Could you repeat the data below word for word, from the line with "This screenshot has height=700, width=1245." up to and including the line with "Action: [x=393, y=168]"?

[Items from a data source]
================

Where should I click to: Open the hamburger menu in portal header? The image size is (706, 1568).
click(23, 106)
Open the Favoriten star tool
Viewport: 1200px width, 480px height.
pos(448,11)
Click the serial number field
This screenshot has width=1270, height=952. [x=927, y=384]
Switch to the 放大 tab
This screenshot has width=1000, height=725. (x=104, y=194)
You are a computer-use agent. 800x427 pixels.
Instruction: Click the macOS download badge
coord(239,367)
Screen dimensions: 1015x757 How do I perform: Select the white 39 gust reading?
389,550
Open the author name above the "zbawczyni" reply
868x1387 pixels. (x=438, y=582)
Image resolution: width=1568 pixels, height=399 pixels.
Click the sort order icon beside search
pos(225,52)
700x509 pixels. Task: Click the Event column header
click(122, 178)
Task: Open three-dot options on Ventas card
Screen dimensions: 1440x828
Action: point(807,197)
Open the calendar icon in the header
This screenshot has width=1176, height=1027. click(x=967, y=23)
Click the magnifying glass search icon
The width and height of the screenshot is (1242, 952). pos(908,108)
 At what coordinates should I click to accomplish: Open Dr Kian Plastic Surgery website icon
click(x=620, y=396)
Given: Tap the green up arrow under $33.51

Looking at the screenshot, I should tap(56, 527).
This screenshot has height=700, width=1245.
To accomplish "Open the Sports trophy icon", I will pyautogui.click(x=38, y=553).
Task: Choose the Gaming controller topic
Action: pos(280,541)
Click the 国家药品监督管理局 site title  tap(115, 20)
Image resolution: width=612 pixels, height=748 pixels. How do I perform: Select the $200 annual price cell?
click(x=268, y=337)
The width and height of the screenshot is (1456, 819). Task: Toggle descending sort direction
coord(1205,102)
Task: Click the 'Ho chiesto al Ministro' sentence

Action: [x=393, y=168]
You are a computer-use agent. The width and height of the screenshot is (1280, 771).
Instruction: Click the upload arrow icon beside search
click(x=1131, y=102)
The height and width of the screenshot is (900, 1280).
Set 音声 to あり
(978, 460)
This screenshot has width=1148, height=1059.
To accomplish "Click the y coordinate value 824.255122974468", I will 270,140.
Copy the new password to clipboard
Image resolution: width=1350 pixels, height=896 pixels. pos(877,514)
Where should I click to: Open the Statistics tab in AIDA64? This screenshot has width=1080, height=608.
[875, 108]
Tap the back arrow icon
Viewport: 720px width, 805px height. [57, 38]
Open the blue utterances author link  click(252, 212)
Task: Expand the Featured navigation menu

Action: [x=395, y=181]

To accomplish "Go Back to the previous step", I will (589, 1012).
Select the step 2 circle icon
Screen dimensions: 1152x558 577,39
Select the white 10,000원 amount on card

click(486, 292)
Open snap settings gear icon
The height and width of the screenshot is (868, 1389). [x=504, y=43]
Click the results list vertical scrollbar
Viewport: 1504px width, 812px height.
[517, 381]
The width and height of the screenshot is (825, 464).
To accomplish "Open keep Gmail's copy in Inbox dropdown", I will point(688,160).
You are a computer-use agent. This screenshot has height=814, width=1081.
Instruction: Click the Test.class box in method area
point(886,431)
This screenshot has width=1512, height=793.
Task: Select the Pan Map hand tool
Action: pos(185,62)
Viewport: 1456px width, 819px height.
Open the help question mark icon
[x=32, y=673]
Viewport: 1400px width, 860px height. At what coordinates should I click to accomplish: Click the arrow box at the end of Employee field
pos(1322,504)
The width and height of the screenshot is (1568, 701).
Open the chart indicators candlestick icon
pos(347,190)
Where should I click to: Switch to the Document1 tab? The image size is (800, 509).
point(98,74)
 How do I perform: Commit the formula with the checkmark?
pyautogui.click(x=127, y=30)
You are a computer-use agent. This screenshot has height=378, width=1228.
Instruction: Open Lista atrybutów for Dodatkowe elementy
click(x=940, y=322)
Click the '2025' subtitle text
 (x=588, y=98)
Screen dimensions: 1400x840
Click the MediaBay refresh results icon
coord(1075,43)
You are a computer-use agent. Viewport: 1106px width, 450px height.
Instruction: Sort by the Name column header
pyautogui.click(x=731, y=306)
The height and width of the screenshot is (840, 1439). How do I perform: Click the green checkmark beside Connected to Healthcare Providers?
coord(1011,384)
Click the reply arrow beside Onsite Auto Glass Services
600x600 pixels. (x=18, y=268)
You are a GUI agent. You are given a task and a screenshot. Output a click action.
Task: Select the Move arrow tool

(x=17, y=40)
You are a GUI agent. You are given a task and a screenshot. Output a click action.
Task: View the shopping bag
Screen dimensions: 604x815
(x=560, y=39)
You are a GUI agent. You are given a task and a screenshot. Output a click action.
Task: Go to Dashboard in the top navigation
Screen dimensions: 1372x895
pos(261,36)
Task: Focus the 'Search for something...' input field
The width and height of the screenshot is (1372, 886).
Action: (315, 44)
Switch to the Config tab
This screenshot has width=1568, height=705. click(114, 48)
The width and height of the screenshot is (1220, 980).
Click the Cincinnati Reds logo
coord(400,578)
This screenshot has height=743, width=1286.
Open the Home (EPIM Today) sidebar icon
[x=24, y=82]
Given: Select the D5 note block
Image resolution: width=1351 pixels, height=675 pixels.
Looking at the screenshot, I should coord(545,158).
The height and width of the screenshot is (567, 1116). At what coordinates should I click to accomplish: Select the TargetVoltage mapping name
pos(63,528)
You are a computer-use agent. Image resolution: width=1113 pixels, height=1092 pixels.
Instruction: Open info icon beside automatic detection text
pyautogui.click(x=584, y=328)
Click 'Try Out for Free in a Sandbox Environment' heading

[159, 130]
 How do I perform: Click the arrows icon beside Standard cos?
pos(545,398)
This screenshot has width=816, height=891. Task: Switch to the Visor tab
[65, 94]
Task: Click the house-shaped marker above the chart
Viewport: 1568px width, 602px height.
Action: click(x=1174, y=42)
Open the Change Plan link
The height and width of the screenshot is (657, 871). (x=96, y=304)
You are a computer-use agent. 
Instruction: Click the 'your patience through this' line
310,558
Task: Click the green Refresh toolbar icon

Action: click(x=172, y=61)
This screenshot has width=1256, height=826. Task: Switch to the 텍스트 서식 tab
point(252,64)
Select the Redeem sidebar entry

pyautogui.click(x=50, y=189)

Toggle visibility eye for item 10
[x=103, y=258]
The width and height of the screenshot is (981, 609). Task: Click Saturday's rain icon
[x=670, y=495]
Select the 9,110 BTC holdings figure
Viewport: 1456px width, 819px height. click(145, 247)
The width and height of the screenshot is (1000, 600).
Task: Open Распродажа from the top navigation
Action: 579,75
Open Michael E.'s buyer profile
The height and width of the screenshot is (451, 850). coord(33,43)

================

WORKED SOLUTION:
This screenshot has height=700, width=1245.
To accomplish "Open the Sports trophy icon", I will pyautogui.click(x=38, y=553).
Task: Choose the Gaming controller topic
Action: pos(280,541)
Click the 国家药品监督管理局 site title  tap(115, 20)
Image resolution: width=612 pixels, height=748 pixels. How do I perform: Select the $200 annual price cell?
click(x=268, y=337)
The width and height of the screenshot is (1456, 819). Task: Toggle descending sort direction
coord(1205,102)
Task: Click the 'Ho chiesto al Ministro' sentence

Action: [x=393, y=168]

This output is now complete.